◆ SELECTED EXCERPT:

It will be noted that the control logic unit 22 also has inputs from a closed throttle switch which has the function of holding the solenoid on-off valves in position when the throttle is open, as will be discussed below. Also supplied to control logic unit 22 is an input signal from the start solenoid which allows the air valve to open faster than normal at the time of engine start-up by energizing the supply solenoid 24. Without the above option, the normal logic system would not supply needed air flow quick enough during cold engine starting to prevent the engine from flooding before start-up.
FIG. 2 is a control logic block diagram of the system heretofore described. In this system, the distributor output consisting of a series of voltage spikes of frequency varying with engine speed is supplied to a pulse-forming network 32 which converts these voltage spikes into a series of uniform trigger pulses which are supplied to the sample and hold speed sensor 34. Again, this speed sensor has an input from the engine coolant temperature for the purpose of varying the output, which is a direct current voltage proportional to RPM, with coolant temperature. This output is supplied to each of two summing amplifiers 36 and 38, amplifier 36 controlling return flow and the other summing amplifier 38 controlling supply flow. Each of these amplifiers receives an idle speed set point signal from a regulated voltage source 40. The summing amplifier 36 will produce an output varying in voltage, depending upon the magnitude of the speed error above the idle speed set point to a pulse width modulator 42.
When the engine speed is below that set on the idle speed set point, the summing amplifier 38 will have a d.c. output varying in magnitude with the speed error, and this output is supplied to a pulse width modulator 44. At a given engine speed only one of summing amplifiers 36 or 38 can have an output voltage, but if the engine speed corresponds with the desired engine speed as requested from idle speed set point 40, neither summing amplifier will have an output voltage. A 25 Hz oscillator 46 is connected to each of pulse width modulators 42 and 44. It serves to convert a speed error signal from either of summing amplifiers 36 or 38 into a string of pulses having a width proportional to the magnitude of the speed error. The opposite pulse with modulator will also produce a series of narrow pulses which are supplied to one of the two driver circuits 38 or 50. In the example shown in FIG. 2, pulse width modulator 42 is producing output pulses of significant width to driver 48, and pulse width modulator 44 is producing very narrow pulses to driver 50. These pulses to driver 50 are too short to cause operation of the supply solenoid-operated on-off valve 24. The pulses of substantial width supplied to driver 48 will cause this driver to operate the return solenoid-operated on-off valve 28 to return fuel to the tank, thereby reducing air flow.
The start solenoid input signal and the closed throttle switch input signal are connected to both of pulse width modulators 42 and 44. As shown, the start solenoid signal causes the modulator 44 to provide a high level signal during start-up to the driver 50 which holds the supply solenoid-operated on-off valve open, thus allowing faster opening of the air valve than normally supplied through the idle speed logic. Similarly, the closed throttle switch will shut off valves 24 and 28 so that air valve 14 will not react and move when the driver opens throttle 12.

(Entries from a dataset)
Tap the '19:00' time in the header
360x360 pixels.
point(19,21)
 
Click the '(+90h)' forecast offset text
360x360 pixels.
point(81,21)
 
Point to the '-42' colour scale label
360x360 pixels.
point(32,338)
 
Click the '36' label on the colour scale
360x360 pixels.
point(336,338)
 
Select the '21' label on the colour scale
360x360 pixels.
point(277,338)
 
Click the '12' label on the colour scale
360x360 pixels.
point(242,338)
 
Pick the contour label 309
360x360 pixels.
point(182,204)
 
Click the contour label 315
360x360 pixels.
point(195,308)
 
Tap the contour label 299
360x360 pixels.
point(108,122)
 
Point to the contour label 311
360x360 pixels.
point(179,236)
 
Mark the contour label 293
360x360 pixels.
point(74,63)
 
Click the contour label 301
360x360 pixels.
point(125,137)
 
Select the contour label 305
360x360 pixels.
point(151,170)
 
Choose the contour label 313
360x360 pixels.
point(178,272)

...

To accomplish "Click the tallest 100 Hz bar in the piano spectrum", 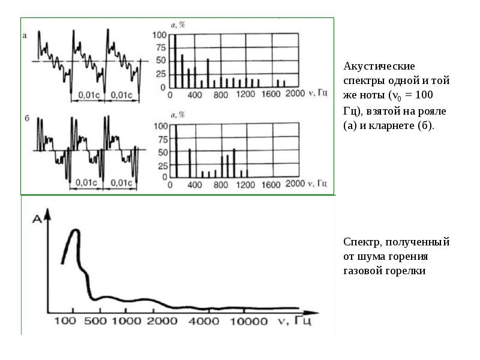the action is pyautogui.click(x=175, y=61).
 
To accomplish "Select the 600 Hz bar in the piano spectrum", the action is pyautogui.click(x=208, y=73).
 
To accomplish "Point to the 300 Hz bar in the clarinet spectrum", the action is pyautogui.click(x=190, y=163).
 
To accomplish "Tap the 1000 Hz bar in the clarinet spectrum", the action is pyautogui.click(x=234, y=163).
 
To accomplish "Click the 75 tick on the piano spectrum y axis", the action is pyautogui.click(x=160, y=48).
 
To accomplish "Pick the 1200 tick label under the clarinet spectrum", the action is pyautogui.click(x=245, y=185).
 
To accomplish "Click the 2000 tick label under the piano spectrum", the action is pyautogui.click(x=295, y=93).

◆ SHORT TASK A:
In the idle speed control passage, what is the frequency of the oscillator connected to pulse width modulators 42 and 44?
◆ SHORT TASK B:
Does each statement below agree with the idle speed control passage? Answer yes or no for each, and quote the deciding words.
(i) Summing amplifier 38 controls supply flow.
(ii) Both summing amplifiers can have an output voltage at the same engine speed.
(iii) Pulse-forming network 32 turns the distributor's voltage spikes into uniform trigger pulses.
◆ SHORT TASK C:
Write the next part of the idle speed control passage, starting after its final sentence.
Nothing here requires the items.

◆ TASK RESPONSE A:
25 Hz.

◆ TASK RESPONSE B:
(i) Yes: "the other summing amplifier 38 controlling supply flow"
(ii) No: "At a given engine speed only one of summing amplifiers 36 or 38 can have an output voltage"
(iii) Yes: "converts these voltage spikes into a series of uniform trigger pulses"

◆ TASK RESPONSE C:
Referring now to FIG. 3, the engine distributor output appears at a terminal 60 in the form of a series of ignition spikes. These spikes are supplied to a transistor 62 acting as a switch, and it, in turn, provides an input signal to an operational amplifier 64 whose function is to convert this series of spikes to a string of regular negative-going pulses which appear at a junction 66 as indicated on the diagram. The negative-going pulses appearing at junction 66 are supplied to, among other things, a trigger circuit including a capacitor 68 which will convert these pulses to a series of positive and negative-going spikes, the positive spikes serving to trigger a transistor 70 causing it, in turn, to turn on a transistor 72, thereby connecting the positive voltage source in its emitter circuit directly across a capacitor 74. To simplify the diagram, connections to a suitable d.c. power supply source are shown throughout as connected to AA+.
Referring again to junction 66, the negative-going pulses appearing at this point are also supplied to a transistor 76 which effectively inverts these pulses as indicated by the diagram appearing adjacent lead 78, and these pulses are supplied to the input of a transistor 80. The collector circuit of transistor 80 is connected to a timing circuit consisting of a resistor 82 connected to a source of positive direct current and a capacitor 84 connected to ground. The positive going pulses on line 78 serve to trigger transistor 80 whose collector is connected to operational amplifier 86. Because of the characteristics of timing circuit including resistor 82 and capacitor 84, the voltage appearing at the upper input to operational amplifier 86 builds up at a relatively slow rate. The lower input to operational amplifier 86 comes in on a line 88 to a terminal 90 from the temperature-compensation circuit shown on FIG. 5. The operationn of the circuit of FIG. 5 will be described in greater detail below; however, it will be understood that the input voltage supplied to terminal 90 varies with the temperature of the coolant in the associated engine. Operational amplifier 86 acts as a comparator with the two input signals being compared. When the delayed pulse from the timing circuit 82, 84 exceeds the voltage from the temperature compensation circuit appearing on terminal 90, amplifier 86 will produce an output to a transistor 92, turning it on. When transistor 92 is turned on, the voltage on the capacitor 74 is permitted to decay to ground through a resistor 94 at a rate established by this resistor. Thus, the charging pulse across the capacitor 74 is effectively initiated in synchronism with each ignition pulse. This charge remains at maximum value for a time controlled by timing circuit 82, 84, which in conjunction with the coolant temperature signal coming on line 88 controls the time of switching on of transistor 92 which begins the voltage decay pattern from capacitor 74 through resistor 94 to ground. The effect of the operation of the coolant temperature-responsive circuit is to delay the discharge of capacitor 84 to a greater degree, the higher the sensed coolant temperature. Thus the effective wave form across capacitor 74 constitutes the speed error signal as compensated for changes in coolant temperature.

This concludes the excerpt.